[Stored records]
=== Section Start ===

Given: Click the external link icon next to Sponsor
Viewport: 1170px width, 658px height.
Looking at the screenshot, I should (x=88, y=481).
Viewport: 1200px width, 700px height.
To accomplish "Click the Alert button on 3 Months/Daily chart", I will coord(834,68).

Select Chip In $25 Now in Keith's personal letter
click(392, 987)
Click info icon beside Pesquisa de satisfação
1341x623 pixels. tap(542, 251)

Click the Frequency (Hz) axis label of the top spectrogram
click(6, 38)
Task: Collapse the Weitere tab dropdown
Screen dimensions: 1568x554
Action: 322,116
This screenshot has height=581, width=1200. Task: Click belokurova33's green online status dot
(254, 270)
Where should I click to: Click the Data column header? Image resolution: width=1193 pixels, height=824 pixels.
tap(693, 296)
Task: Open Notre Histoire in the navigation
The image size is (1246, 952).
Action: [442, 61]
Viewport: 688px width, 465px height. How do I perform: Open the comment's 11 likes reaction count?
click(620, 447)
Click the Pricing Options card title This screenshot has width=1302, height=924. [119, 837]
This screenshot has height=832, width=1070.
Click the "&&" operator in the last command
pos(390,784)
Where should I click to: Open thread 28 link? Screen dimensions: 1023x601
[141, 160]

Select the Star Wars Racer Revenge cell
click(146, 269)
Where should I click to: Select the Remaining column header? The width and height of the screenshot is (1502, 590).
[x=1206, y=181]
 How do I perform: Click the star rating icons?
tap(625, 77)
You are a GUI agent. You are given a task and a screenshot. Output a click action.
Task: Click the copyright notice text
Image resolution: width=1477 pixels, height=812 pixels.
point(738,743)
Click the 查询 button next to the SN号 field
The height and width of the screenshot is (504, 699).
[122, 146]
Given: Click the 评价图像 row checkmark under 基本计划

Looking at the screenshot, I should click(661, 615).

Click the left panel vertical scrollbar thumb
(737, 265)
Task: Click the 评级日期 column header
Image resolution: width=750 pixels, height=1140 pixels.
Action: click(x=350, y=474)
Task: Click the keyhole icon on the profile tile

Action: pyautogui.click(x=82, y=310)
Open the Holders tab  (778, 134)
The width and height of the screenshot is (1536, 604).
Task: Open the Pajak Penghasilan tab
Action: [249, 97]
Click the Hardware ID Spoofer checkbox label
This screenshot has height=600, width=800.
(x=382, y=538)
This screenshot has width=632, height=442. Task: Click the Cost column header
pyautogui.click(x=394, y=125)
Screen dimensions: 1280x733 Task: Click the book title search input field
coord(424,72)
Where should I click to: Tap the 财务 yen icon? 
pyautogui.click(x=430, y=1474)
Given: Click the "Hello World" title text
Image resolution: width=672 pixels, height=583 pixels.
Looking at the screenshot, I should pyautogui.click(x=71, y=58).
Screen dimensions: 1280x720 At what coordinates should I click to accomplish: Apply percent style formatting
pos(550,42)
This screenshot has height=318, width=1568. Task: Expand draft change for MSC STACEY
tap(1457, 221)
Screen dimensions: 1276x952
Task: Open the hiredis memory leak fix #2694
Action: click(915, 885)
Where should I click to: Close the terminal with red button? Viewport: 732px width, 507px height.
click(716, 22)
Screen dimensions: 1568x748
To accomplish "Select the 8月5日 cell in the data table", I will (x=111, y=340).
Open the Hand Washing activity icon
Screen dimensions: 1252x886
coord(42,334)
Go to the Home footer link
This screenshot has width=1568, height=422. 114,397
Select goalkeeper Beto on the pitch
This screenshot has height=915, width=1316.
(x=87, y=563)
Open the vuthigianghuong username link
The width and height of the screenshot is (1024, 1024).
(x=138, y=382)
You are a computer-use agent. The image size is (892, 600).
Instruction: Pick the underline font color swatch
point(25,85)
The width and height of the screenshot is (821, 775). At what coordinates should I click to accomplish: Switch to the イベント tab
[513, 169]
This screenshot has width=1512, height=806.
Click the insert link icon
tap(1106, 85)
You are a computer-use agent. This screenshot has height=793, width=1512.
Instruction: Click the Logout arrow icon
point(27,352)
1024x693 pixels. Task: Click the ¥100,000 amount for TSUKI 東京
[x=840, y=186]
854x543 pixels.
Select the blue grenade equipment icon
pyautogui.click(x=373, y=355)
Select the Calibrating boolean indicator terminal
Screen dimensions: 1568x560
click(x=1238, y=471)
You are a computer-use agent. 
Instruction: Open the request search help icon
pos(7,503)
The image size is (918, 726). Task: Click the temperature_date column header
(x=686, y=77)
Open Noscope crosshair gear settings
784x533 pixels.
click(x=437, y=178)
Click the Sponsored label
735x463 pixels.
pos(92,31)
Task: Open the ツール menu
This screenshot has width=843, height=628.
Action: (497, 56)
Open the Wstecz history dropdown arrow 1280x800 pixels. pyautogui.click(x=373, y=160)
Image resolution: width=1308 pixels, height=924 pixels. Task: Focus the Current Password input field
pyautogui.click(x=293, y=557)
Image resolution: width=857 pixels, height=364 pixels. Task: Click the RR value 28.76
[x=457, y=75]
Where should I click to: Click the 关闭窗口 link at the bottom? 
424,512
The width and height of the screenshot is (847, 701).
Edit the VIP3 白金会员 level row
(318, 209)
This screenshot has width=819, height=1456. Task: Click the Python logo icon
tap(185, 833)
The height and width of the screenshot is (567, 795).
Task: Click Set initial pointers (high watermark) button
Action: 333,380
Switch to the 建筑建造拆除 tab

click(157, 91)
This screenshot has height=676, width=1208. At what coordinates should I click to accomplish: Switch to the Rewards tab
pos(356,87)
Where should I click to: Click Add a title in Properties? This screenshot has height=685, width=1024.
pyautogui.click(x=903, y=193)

=== Section End ===

Problem to solve:
Restate the whole set of entries exactly.

Expected answer:
Given: Click the external link icon next to Sponsor
Viewport: 1170px width, 658px height.
Looking at the screenshot, I should (x=88, y=481).
Viewport: 1200px width, 700px height.
To accomplish "Click the Alert button on 3 Months/Daily chart", I will coord(834,68).

Select Chip In $25 Now in Keith's personal letter
click(392, 987)
Click info icon beside Pesquisa de satisfação
1341x623 pixels. tap(542, 251)

Click the Frequency (Hz) axis label of the top spectrogram
click(6, 38)
Task: Collapse the Weitere tab dropdown
Screen dimensions: 1568x554
Action: 322,116
This screenshot has height=581, width=1200. Task: Click belokurova33's green online status dot
(254, 270)
Where should I click to: Click the Data column header? Image resolution: width=1193 pixels, height=824 pixels.
tap(693, 296)
Task: Open Notre Histoire in the navigation
The image size is (1246, 952).
Action: [442, 61]
Viewport: 688px width, 465px height. How do I perform: Open the comment's 11 likes reaction count?
click(620, 447)
Click the Pricing Options card title This screenshot has width=1302, height=924. [119, 837]
This screenshot has height=832, width=1070.
Click the "&&" operator in the last command
pos(390,784)
Where should I click to: Open thread 28 link? Screen dimensions: 1023x601
[141, 160]

Select the Star Wars Racer Revenge cell
click(146, 269)
Where should I click to: Select the Remaining column header? The width and height of the screenshot is (1502, 590).
[x=1206, y=181]
 How do I perform: Click the star rating icons?
tap(625, 77)
You are a GUI agent. You are given a task and a screenshot. Output a click action.
Task: Click the copyright notice text
Image resolution: width=1477 pixels, height=812 pixels.
point(738,743)
Click the 查询 button next to the SN号 field
The height and width of the screenshot is (504, 699).
[122, 146]
Given: Click the 评价图像 row checkmark under 基本计划

Looking at the screenshot, I should click(661, 615).

Click the left panel vertical scrollbar thumb
(737, 265)
Task: Click the 评级日期 column header
Image resolution: width=750 pixels, height=1140 pixels.
Action: click(x=350, y=474)
Task: Click the keyhole icon on the profile tile

Action: pyautogui.click(x=82, y=310)
Open the Holders tab  (778, 134)
The width and height of the screenshot is (1536, 604).
Task: Open the Pajak Penghasilan tab
Action: [249, 97]
Click the Hardware ID Spoofer checkbox label
This screenshot has height=600, width=800.
(x=382, y=538)
This screenshot has width=632, height=442. Task: Click the Cost column header
pyautogui.click(x=394, y=125)
Screen dimensions: 1280x733 Task: Click the book title search input field
coord(424,72)
Where should I click to: Tap the 财务 yen icon? 
pyautogui.click(x=430, y=1474)
Given: Click the "Hello World" title text
Image resolution: width=672 pixels, height=583 pixels.
Looking at the screenshot, I should pyautogui.click(x=71, y=58).
Screen dimensions: 1280x720 At what coordinates should I click to accomplish: Apply percent style formatting
pos(550,42)
This screenshot has height=318, width=1568. Task: Expand draft change for MSC STACEY
tap(1457, 221)
Screen dimensions: 1276x952
Task: Open the hiredis memory leak fix #2694
Action: click(915, 885)
Where should I click to: Close the terminal with red button? Viewport: 732px width, 507px height.
click(716, 22)
Screen dimensions: 1568x748
To accomplish "Select the 8月5日 cell in the data table", I will (x=111, y=340).
Open the Hand Washing activity icon
Screen dimensions: 1252x886
coord(42,334)
Go to the Home footer link
This screenshot has width=1568, height=422. 114,397
Select goalkeeper Beto on the pitch
This screenshot has height=915, width=1316.
(x=87, y=563)
Open the vuthigianghuong username link
The width and height of the screenshot is (1024, 1024).
(x=138, y=382)
You are a computer-use agent. The image size is (892, 600).
Instruction: Pick the underline font color swatch
point(25,85)
The width and height of the screenshot is (821, 775). At what coordinates should I click to accomplish: Switch to the イベント tab
[513, 169]
This screenshot has width=1512, height=806.
Click the insert link icon
tap(1106, 85)
You are a computer-use agent. This screenshot has height=793, width=1512.
Instruction: Click the Logout arrow icon
point(27,352)
1024x693 pixels. Task: Click the ¥100,000 amount for TSUKI 東京
[x=840, y=186]
854x543 pixels.
Select the blue grenade equipment icon
pyautogui.click(x=373, y=355)
Select the Calibrating boolean indicator terminal
Screen dimensions: 1568x560
click(x=1238, y=471)
You are a computer-use agent. 
Instruction: Open the request search help icon
pos(7,503)
The image size is (918, 726). Task: Click the temperature_date column header
(x=686, y=77)
Open Noscope crosshair gear settings
784x533 pixels.
click(x=437, y=178)
Click the Sponsored label
735x463 pixels.
pos(92,31)
Task: Open the ツール menu
This screenshot has width=843, height=628.
Action: (497, 56)
Open the Wstecz history dropdown arrow 1280x800 pixels. pyautogui.click(x=373, y=160)
Image resolution: width=1308 pixels, height=924 pixels. Task: Focus the Current Password input field
pyautogui.click(x=293, y=557)
Image resolution: width=857 pixels, height=364 pixels. Task: Click the RR value 28.76
[x=457, y=75]
Where should I click to: Click the 关闭窗口 link at the bottom? 
424,512
The width and height of the screenshot is (847, 701).
Edit the VIP3 白金会员 level row
(318, 209)
This screenshot has width=819, height=1456. Task: Click the Python logo icon
tap(185, 833)
The height and width of the screenshot is (567, 795).
Task: Click Set initial pointers (high watermark) button
Action: 333,380
Switch to the 建筑建造拆除 tab

click(157, 91)
This screenshot has height=676, width=1208. At what coordinates should I click to accomplish: Switch to the Rewards tab
pos(356,87)
Where should I click to: Click Add a title in Properties? This screenshot has height=685, width=1024.
pyautogui.click(x=903, y=193)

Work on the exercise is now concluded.